ドリーム小説

逃げ脚だけは一流です 2-12









「さあ、預言を詠んでほしい人はついておいでよ!」

ケセドニアにて。
響いた音。
聞き覚えのある声。
それに対して、アニスが、シンクがそしてイオンが動きを止めた。
皆でゆっくりと視線を向けたその先に、両腕を広げて叫ぶ、緑の髪を持つ少年。
身にまとうは、導師たる装束。
右手に掲げるは、金色に輝く音叉。
はつらつとした声。
取り囲む信者たちに向けるのは笑顔。
彼らから向けられるのは、盲目までの新興
シンクは顔を仮面で隠していて、イオンはフード付きのマントを深くかぶっていたけれど。
それでも、二人によく似た、少年。

”イオン”ではない、イオン。

息をのんだのは、誰だったのか。

「れぷりか、」

つぶやいたのは、誰だったのか。
それでも私たちの声は確かに彼に届いたようで。
瞳が、こちらを向く。
視線が、合わさった。
一度、二度、瞬きをした彼は、周りの信者をそのままに、器用に合間を縫って私たちの前へ。
至近距離で見つめたその瞳は、やっぱりイオンとは少し違う色。

「だあれ?」

きょとり、首を傾けて無邪気にほほえんで、彼は問いかけてきた。
好奇心いっぱいの瞳で、まっすぐにイオンをみつめて。

「きみはだあれ?」

その言葉にイオンは淡くほほえんで、返した。

「僕はイオンです。

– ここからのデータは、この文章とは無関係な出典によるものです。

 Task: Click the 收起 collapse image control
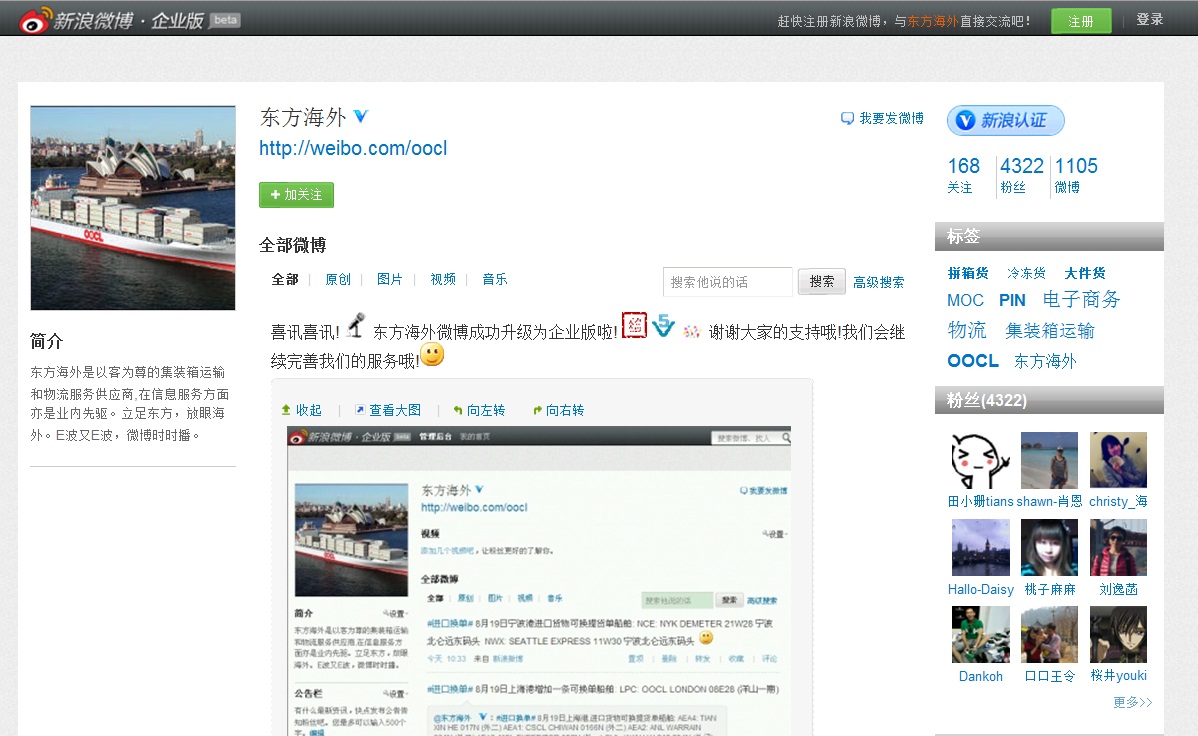point(302,410)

あなたは?」

「僕?僕は___」

「預言を、預言を呼んでください!」

彼の言葉を遮ったのは、預言に縛られる信者たち。
言い出した男を筆頭に彼はまた信者に囲まれて。
そのまま流されるように、イオンのレプリカは連れていかれた。
何度もこちらをみてくる彼になにを言うこともできず。

「ヴァンか、モースか・・・」

「いずれにせよ、あれだけ似ているということは・・・」

「間違いなく導師のレプリカですね」

ガイがティアが、イオンが、続けた言葉。
誰一人それに否定することなどできなくて。

「僕みたいに”捨てた”存在をまだいくつ隠し持ってるんだか」

シンクの声が皮肉気に続く。

「勝手に作って、勝手に捨てて。捨てた者をまた使って」

思わずシンクの手をつかむ。
そうすれば鋭かった視線はかすかに弱まる。

「レプリカにも意志はあるんだよ」

さっきとは違う弱い声で。
シンクはつぶやいた。

「あの子はきっとなにも知らない」

アニスの小さな声。

「いいように使われているのですわ」

ナタリアは憤りを露わにして。

「___考えることは後でもできます。今は先に進みましょう」

ジェイドはその一言だけを口にした。